Sunday, March 2, 2008

A Message to My Fellow Liberals This Holiday Season

Tuesday morning I get to head up to the community center and cast my vote in the primary. This is an exhilarating prequel to the almost mystical experience of full-fledged democracy that will take place in November. I am being facetious, but it’s the only way I am able to deal with the onslaught of election coverage that is now picking up a full head of steam nine months before anything remotely important happens. As an act of fellowship with my liberal brothers and sisters, I would like to suggest an alternative to agonizing over the choice to vote for Clinton or Obama.

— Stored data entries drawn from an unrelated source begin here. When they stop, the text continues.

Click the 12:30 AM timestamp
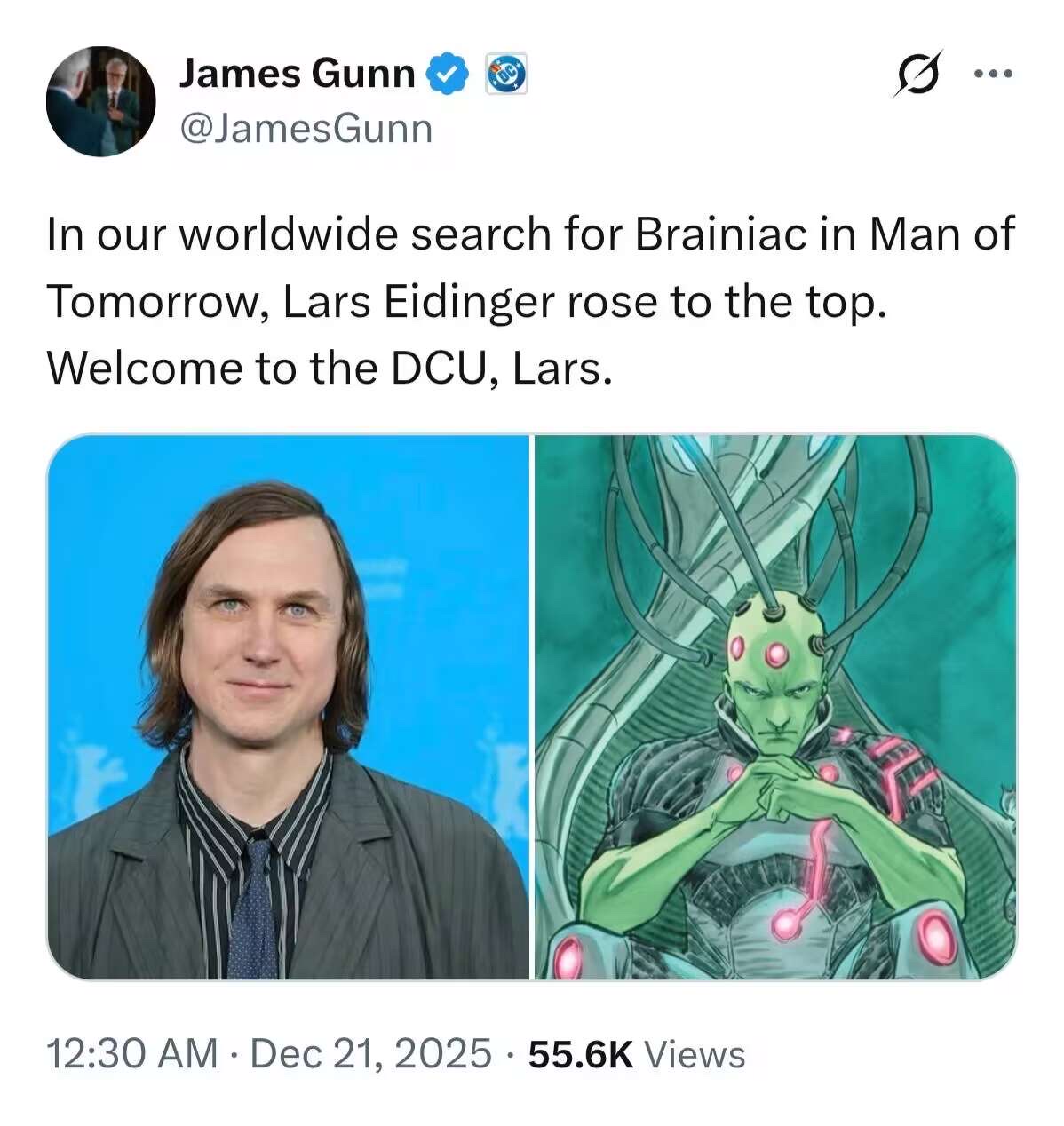Image resolution: width=1064 pixels, height=1126 pixels. (132, 1054)
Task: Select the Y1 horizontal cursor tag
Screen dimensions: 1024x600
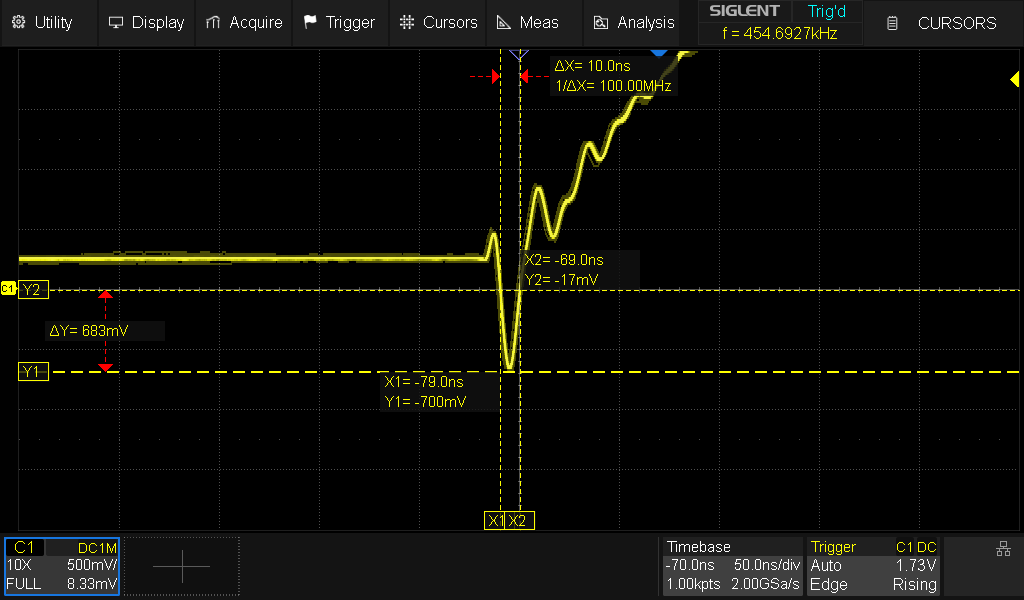Action: pos(32,372)
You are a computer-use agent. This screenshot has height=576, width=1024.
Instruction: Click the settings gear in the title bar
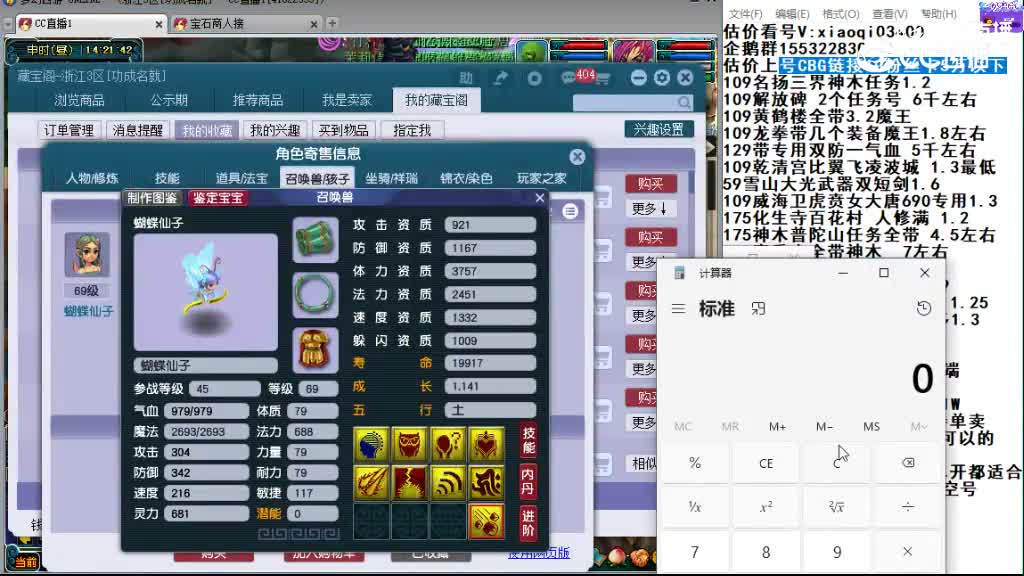click(660, 76)
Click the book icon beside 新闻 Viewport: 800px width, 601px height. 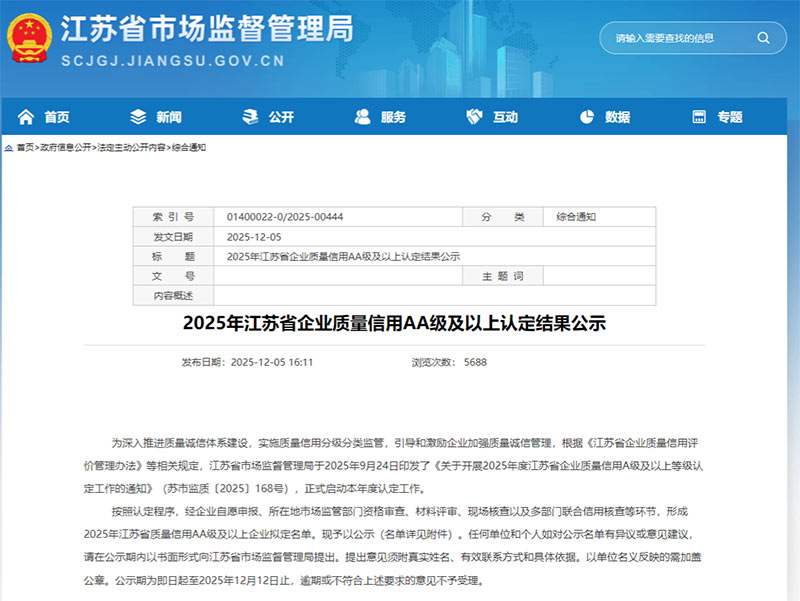coord(140,116)
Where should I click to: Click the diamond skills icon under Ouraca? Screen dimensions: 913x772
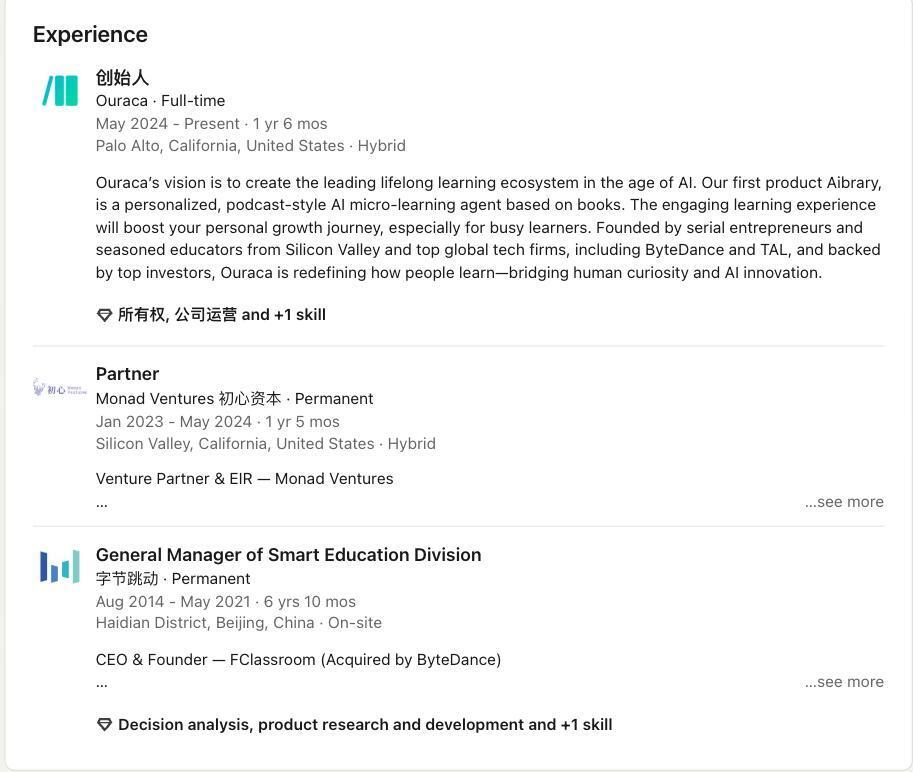click(x=104, y=315)
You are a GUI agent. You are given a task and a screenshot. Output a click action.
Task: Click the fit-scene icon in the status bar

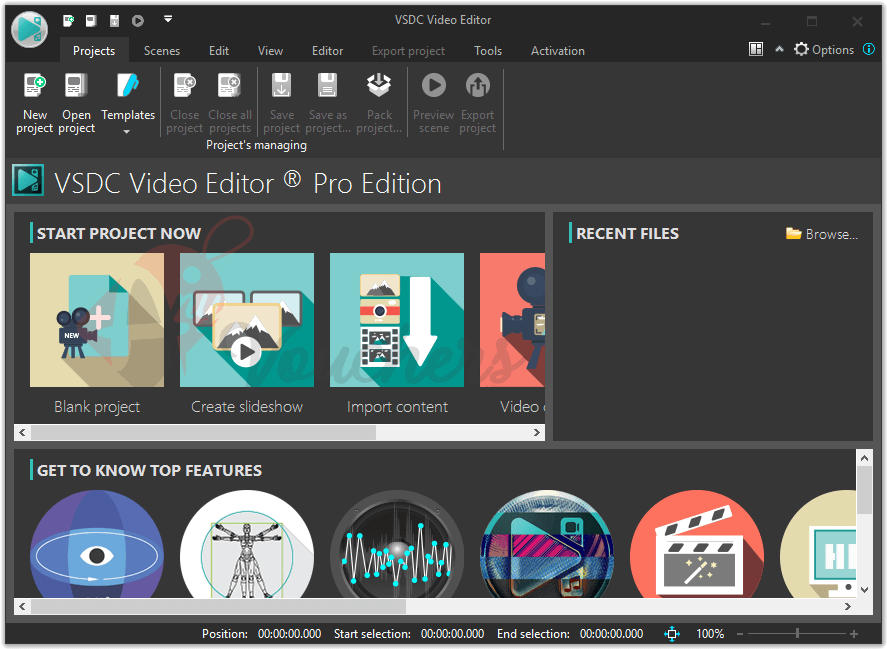coord(671,633)
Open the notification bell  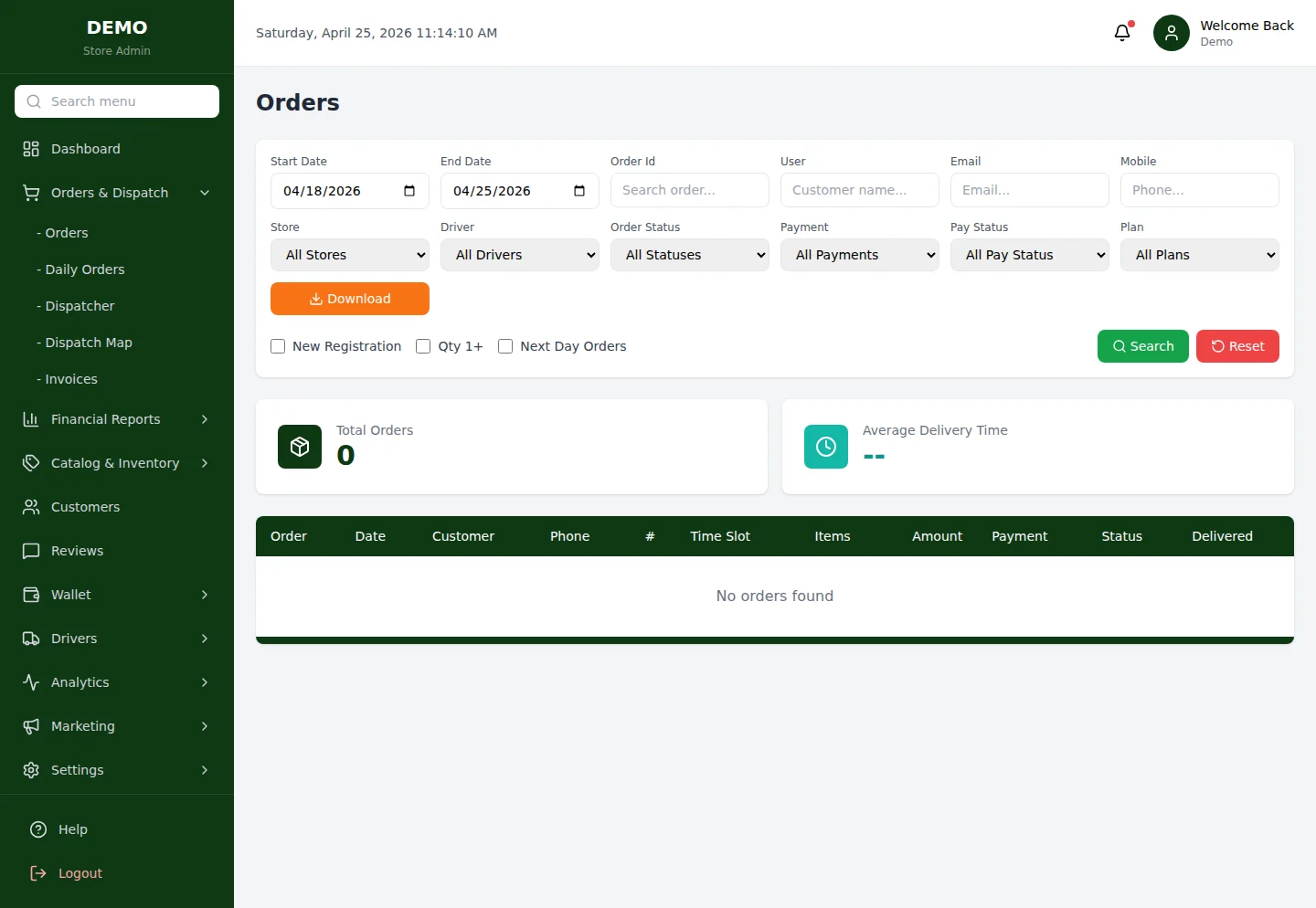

The political problems in this country are but a small manifestation of our cultural immaturity. If you want to work from the ground up you must realize that who you vote for is not the ground. The change that will occur in your day-to-day life as a result of voting Republican or Democrat are miniscule enough; I cannot fathom the delicacy of the instrument that would be required to measure the difference between Clinton and Obama. I know they each promise different things, thus giving the impression that you are choosing between two distinctly different countries, but the reality is that very little will change when the new administration takes over for Bush. I know this is true because I was there to see nothing happen when Reagan/Bush gave way Clinton Gore. And as much as Bush has made himself into the worst president in the history of the US, it would be hard for me to quantify or qualify the ways in which my life has been worse under his tenure than under Clinton/Gore.
So I say take some of the energy you devote to weighing the pros and cons of Clinton and Obama, and use it instead to measure the relative values of watching some Oscar fodder like Paul Thomas Anderson’s new movie or 3:10 to Yuma vs. a recent film by Jafar Panahi, Abbas Kiarostami or Mohsen Makhmalbaf. Spend some serious time with yourself, and find out why you would rather watch Hollywood storytelling dressed up as “serious filmmaking” over a film by any one of the three truly unique artistic voices on the planet. The effort involved in watching a great art film is taxing, but it is also more rewarding than watching actors you know play dress-up and pretend to be serious.
So watch a good movie for a change. Someone new will be president next year, and your life will be no different. Watching a real work of art, on the other hand, might change you in ways you never thought possible.